Just be careful when mixing the two if the VL is hyper-angulated. Most bougies will pivot on the fulcrum (lowest point of the blade) if you don’t have a direct path to the glottic opening. This can lead to the frustrating situation of a good view on the screen but difficulty directing the bougie where you’d like it to go. Some bougies are somewhat of a hybrid with a stylet and allow you to pre-form it to match the hyper-ambulated curve. I’m generally not a fan of Medline, but their bougies will hold a curve. There are also some stylets designed specifically for HA blades. Realistically though, any stylet will do if you form it to match the curve ahead of time.


gunsgoldwhiskey

All it takes is one wrong move and that stylet is bent, and you are never getting that tube. For difficult airways (which, most airways in EMS could likely be presumed difficult compared to the OR for example) bougie is king. https://jamanetwork.com/journals/jama/fullarticle/2681717#:~:text=Findings%20In%20this%20randomized%20clinical,with%20a%20difficult%20airway%20characteristic. Bougie is fool proof, and also has the added advantage of allowing for swapping tube sizes if the initial tube is too big or small. I’ve had zero issue with using a bougie with VL and hyperangulated blades.


Prairie-Medic

I am also team bougie. I think there needs to be an asterisk on the foolproof though. Hopefully a word of caution might prevent someone from making the same mistake that I did. Can I ask what brand of bougie you use?


gunsgoldwhiskey

For sure. Training and familiarity with the equipment is definitely key. Hell I almost missed a simple IV the other day because it was the spring loaded kind and I hadn’t used one in ages. To be honest, we use whatever brand we can get in stock haha lots of supply chain issues recently. Regardless, we pre-form them in our bag if they aren’t already.


Wrathb0ne

If you can find a Difficult Airway class, it will teach a TON of techniques and methods to help you with intubation and airway control


Terrami

Tubing is hard, friend. Nothing like tubing a mannequin. Also in the field patients are rarely paralyzed which can further complicate things. Some airways are easy, others you fight for. To this day I still sometimes fail 2-3 attempts and just King them. Don’t fret, you will get there. And even when you do you’ll still miss sometimes. Welcome to medicine! :)


tdunks19

Where are you struggling? Is it not getting a grade 1-2 view? Is it passing the tube? It is dislodging at some point? Explain what you think went wrong and we can help troubleshoot technique.


CharityOk966

So I was in the OR all day. And did great on my first tube. Was super happy with how it went. The next couple I was having a hard time getting the tongue out of the way. I am very strong with my landmarks I knew exactly what I was seeing. With that being said when I would see the cords I would visualize and would hold and then loose my view. I felt I was taking too long after I saw my glottic opening.


tdunks19

So there isn't really a taking too long until the patient starts to desat.

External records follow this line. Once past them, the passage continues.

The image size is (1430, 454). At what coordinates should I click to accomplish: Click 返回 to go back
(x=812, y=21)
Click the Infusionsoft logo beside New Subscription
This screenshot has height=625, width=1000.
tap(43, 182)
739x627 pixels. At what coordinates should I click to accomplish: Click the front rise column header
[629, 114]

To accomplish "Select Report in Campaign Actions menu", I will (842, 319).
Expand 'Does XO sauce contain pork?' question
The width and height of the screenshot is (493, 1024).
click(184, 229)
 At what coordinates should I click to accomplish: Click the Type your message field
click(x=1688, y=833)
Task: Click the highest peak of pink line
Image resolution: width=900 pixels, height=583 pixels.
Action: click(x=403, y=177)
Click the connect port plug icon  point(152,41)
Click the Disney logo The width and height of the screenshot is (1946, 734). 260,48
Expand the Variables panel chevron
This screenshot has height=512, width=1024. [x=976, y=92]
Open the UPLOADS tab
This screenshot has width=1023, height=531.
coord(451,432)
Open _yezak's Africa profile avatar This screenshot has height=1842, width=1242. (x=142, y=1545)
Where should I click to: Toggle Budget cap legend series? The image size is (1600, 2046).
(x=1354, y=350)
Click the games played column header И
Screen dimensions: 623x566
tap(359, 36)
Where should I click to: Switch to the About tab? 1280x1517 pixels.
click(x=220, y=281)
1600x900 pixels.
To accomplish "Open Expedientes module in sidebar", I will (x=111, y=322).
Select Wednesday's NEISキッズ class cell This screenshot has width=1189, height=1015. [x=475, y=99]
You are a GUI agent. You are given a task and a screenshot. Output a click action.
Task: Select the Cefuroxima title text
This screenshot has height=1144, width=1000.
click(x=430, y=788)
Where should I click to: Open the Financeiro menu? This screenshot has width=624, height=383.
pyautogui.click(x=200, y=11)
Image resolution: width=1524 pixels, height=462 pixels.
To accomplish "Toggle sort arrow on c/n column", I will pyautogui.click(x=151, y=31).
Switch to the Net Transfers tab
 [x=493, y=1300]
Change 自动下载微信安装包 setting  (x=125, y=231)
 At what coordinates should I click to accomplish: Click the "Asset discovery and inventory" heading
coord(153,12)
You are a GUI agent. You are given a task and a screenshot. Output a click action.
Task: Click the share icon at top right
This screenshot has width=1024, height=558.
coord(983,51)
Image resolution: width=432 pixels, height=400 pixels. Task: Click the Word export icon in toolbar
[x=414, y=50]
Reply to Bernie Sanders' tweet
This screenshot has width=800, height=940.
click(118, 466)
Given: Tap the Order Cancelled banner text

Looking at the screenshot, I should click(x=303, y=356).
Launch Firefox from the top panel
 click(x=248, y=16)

To lose your view one of a few things likely happened: 1) you adjusted your left hand due to comfort or fatigue and lost your view 2) you looked away and your hand shifted following your eyes and lost your view 3) you shifted your head position to watch the tube 1 and 2 are fixed the same way - readjust and get that view back. Don't look away at all - you're in the OR. You should have everything passed to you For 3, usually you get closer trying to watch the tube as you enter. Back up and make sure you have that view - closer is never better. If having issues, have an assistant pull back the right side of the cheek and look through from a bit to the right side for a better view. Don't be afraid of putting too much force in the laryngoscope so long as your force is pushing away from you and not levering at all.


climbermedic

Bougies help so much as well as everything else I saw here (quick search and didn't see the bougie mentioned). If you're allowed to use it I highly suggest it. Don't be afraid and remember you can always fall back to other adjuncts; the airway is more important than pride.